Het was nog niet voldoende. Een speciale commissie stelde in 1900 een aantal verbeteringen voor: Het rode licht van lichtschip Maas moest veranderen in een wit licht, dat veel beter zichbaar was. Het Noorderhoofd zou een bliksemlicht moeten krijgen, om zijn functie als verkenningslicht beter te kunnen vervullen en het lage licht aan de Berghaven zou moeten worden vervangen door een hoger licht.
Het hoge licht
Het hoge licht is een ronde gietijzeren toren met een hoogte van 26,5 meter. A.C. van Loo maakte het ontwerp. Aan ijzergieterij Penn & Bauduin uit Dordrecht werd de opdracht gegund voor het vervaardigen van de vele gietijzeren onderdelen en de assemblage hiervan. Op 14 februari 1894 werd het licht voor het eerst ontstoken. De toren had oorspronkelijk een vast wit licht, met een petroleumvlamlicht als lichtbron. Daarna zijn de optiek en de lichtbron diverse malen veranderd. Korte tijd heeft een bliksemlicht dienst gedaan, maar een groot deel van de tijd had de toren een vaste optiek met een groeponderbroken licht. In 1960 kwam er een draailicht van de derde grootte, met vijf panelen en een rode sector. Het was maar kort functioneel. Door de aanleg van de Maasvlakte in de jaren zestig was het licht te ver van de kust komen te liggen, waardoor het niet meer goed zichtbaar was. Op 18 februari 1974 is het licht daarom gedoofd.

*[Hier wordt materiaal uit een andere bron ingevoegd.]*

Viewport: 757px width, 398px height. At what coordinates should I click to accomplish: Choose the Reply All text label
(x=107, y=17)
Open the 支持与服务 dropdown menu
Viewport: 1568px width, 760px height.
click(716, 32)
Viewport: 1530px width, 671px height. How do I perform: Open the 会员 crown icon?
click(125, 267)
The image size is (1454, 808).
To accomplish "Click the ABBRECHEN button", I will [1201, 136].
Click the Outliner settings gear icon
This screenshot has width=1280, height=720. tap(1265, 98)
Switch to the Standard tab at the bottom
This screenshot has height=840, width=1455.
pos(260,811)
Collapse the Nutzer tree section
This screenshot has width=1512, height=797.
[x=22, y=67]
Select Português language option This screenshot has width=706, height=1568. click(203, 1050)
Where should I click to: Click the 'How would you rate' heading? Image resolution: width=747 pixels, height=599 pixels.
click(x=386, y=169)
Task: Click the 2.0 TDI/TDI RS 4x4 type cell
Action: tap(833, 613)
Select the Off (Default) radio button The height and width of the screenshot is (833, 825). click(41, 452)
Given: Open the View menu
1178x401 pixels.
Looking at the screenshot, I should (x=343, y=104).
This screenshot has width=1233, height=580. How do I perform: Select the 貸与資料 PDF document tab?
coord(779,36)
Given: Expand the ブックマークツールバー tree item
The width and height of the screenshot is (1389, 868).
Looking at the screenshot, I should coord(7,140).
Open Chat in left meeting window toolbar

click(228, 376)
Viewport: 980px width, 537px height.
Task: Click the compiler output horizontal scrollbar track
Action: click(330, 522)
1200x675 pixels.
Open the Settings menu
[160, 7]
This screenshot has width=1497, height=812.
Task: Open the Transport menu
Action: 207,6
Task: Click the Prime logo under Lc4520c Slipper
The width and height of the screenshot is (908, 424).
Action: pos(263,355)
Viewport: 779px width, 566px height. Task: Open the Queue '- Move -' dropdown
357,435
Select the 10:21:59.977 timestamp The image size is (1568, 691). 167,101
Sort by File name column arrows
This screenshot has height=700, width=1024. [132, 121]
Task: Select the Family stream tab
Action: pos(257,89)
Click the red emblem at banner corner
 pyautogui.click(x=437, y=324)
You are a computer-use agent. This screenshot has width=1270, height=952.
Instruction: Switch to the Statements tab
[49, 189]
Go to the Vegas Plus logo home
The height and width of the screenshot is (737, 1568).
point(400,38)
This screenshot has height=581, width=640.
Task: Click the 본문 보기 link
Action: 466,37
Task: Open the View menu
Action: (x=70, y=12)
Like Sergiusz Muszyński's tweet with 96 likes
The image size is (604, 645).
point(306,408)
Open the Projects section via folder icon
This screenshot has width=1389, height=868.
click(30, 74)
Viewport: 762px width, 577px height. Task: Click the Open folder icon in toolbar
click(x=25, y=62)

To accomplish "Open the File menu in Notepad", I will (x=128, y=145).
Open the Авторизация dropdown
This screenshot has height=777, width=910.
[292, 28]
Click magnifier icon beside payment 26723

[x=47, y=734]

De toren bleef ongebruikt achter op zijn plek aan de Willem Houtenstraat en dreigde na enige jaren gesloopt te worden. Een vijftienjarige jongen, René Vas geheten, vatte in 1981 het plan op om de vuurtoren op te knappen en er een museum van te maken. In 1983 werd zijn droom werkelijkheid.
Het lage licht
Het lage licht was in eerste instantie een achtkantige rode stenen toren, met een vast rood licht op een hoogte van 9 meter boven water. Het was in 1893 gebouwd naar een ontwerp van A.C. van Loo. Het licht is op 14 februari 1894 voor het eerst ontstoken. Het heeft maar kort dienst gedaan. In 1899 begon men met de bouw van een nieuwe toren, die een lichthoogte van 14,2 meter zou krijgen. Het was een gietijzeren toren, gebouwd door Penn & Bauduin uit Dordrecht, eveneens naar een ontwerp van A.C. van Loo. Op 15 augustus 1900 is het lichttoestel van de oude toren overgebracht naar de nieuwe. Op 31 december 1900 werd het voor het eerst ontstoken.
Het lage licht verhuist naar Rotterdam
In 1967 functioneerde de lichtenlijn niet meer naar behoren. De vaargeul was enigszins veranderd, waardoor het lage licht niet meer op de goede plek stond. Het lage licht is toen gedoofd en naast het vuurtorentje is een stellage gebouwd met daarop een aantal schijnwerpers, die het nieuwe lage licht vormden. De gietijzeren toren werd grijs geverfd, opdat hij niet langer de aandacht zou trekken. Het was een tijdelijke oplossing in afwachting van een nieuwe lichtenlijn van moderne betonnen vuurtorens, die in 1974 gereed kwam. In 1977 is het lage licht in tweeën gesplitst en op een dekschuit naar het Havenmuseum in Rotterdam gebracht.